When I got round to it, it wasn’t easy to return Harvinder’s call. He wasn’t on his direct-call extension, and when I tried to penetrate the general switchboard to leave a message I was tempted to give up in despair. At last my phone started its little double chirrup. Someone was hearing this BT voice telling them she was trying to connect them and that I knew they were waiting. A live caller beat a dead switchboard any day.

It took me a second to place the caller: I never heard the tiny Asian sing-song in Harvinder’s voice when he was face to face.

‘Hey! What a coincidence! I was just trying to phone you back!’

He sounded stressed. ‘Really – look, I hope I’m not interrupting your lunch?’

Was it that time already?

‘Not even thought about it yet,’ I said.

‘I wonder, then, if you could spare time to join me in a quick pub lunch?
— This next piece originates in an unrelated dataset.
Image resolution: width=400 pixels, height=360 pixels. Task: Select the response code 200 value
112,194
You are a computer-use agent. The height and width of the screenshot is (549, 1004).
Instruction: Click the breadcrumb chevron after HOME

We could meet halfway between here and Smethwick? I’m afraid there aren’t too many places of gastronomic excellence round here.’

‘Don’t believe all Chris tells you about me and food,’ I said. ‘You name the pub and I’ll be there. Oh, and not too close to the Hawthorns – I think the Albion are playing at home this afternoon.’

We settled on the Pheasant, a thirties place opposite Warley Woods, largely because despite the cold I fancied a brisk after-lunch walk in an open space with plenty of folk within yelling distance. The sandwiches were fresh and the mild good. Harvinder was quiet and anxious.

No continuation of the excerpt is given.